Geçen yıl Türkiye'de estirilen Suriye baharı üzerinden geliştirilen Esad muhabbetine dair çekincelerimizi dillendirmiştik.. Suriye ve diğer komşularla yakınlaşmaya kimse karşı çıkamazdı. Ancak Suriye rejiminin günah defteri yok sayılarak, işlediği suçların hesabı sorulmadan Baascılarla yakınlaşmayı İslamcılık projesine dönüştüren abartılı yaklaşım, en hafif tabiri ile safça idi.
Suriye'de yaşanan vahşet karşısında sergilenen, zaman zaman çelişkili tavır alışların kökeninde duygularımızla gerçekleri birbirine karıştırmamızın belirleyici olduğunu düşünüyorum.
Şu ana kadar olup bitenlere bir göz attığımızda:
1- Suriye rejimi başından beri meşruiyet sorunu olan askeri bir diktatörlüktü. Bu askeri diktatörlüğün çekirdeğini azınlık dayanışması oluşturuyordu. Bu nedenle iktidarın paylaşımı diye bir şey söz konusu olamazdı. Ya iktidarda kalıp ülkenin ekonomik, siyasal kaderine hükmetmeye devam edecekler ya da hesap vermeleri gerekecekti.
2- Suriye rejiminin Filistin konusuna gösterdiği ilgi bölgesel anlamda meşruiyet krizini aşmakta kullanılan bir siyasal maniveladan ibaretti.
3- Yine dünya sisteminin dışında kalması onu İran'la stratejik yakınlaşmaya götürmüş, sığındığı antiemperyalist retorik her türlü özgürlük talebenin bastırılması için gerekçe teşkil etmiştir.

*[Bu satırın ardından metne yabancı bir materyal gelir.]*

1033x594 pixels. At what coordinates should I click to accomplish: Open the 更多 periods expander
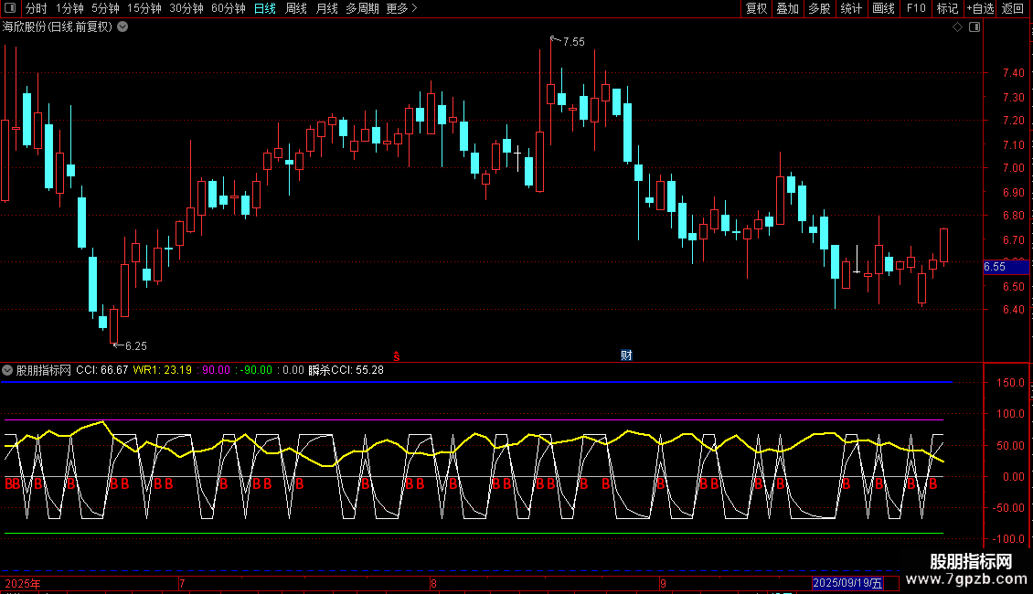(401, 8)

4- Tunus'ta başlayan Arap muhalefet hareketinin dalgalarının Suriye kıyılarına vurmaması imkânsızdı. Ne var ki ne uluslararası şartların ne de Suriye'nin içyapısının Mısır ve Tunus deneyiminin burada yaşanmasına imkân vermeyeceği çok açıktı.
5- Libya'da askeri bir operasyonla baş etmeye çalışan, Yemen'de düzeni sağlayamayan, Bahreyn'de muhalefeti bastırmakta zorlanan küresel güçlerin; liberal müdahalecilik adına bile Suriye'ye müdahale etmesi nerdeyse imkânsızdı.
6- Kaldı ki, Suriye rejiminin muhalefetin ana omurgasını oluşturan İhvan'a karşı laiklik meselesinden dolayı Batının desteğine sahip olduğu bile söylenebilirdi.
Tüm bunlardan dolayı Suriye'de ortaya çıkan muhalefet hareketinin her anlamda olumsuz şartlarda başladığı bir gerçek. Bir başka gerçek de, değişim isteyen sivil gösterilere bile tahammül etmeyen yönetimin, askerî refleksle hareket ederek kan dökmekten hiç çekinmeyeceğini en başta göstermiş olmasıydı. Başta cevapsız kalan reform talepleri esad yönetimini hedefe koydu..
Olaylar başlamadan yeni seçilen Suriye İhvan liderlerliğinin ne böyle bir ayaklanma hayal edebiliyor ne de planları vardı.. Talepleri, genel af ilan edilip ülkelerine dönmek ve meşru zeminde siyaset yapmaktan ibaretti.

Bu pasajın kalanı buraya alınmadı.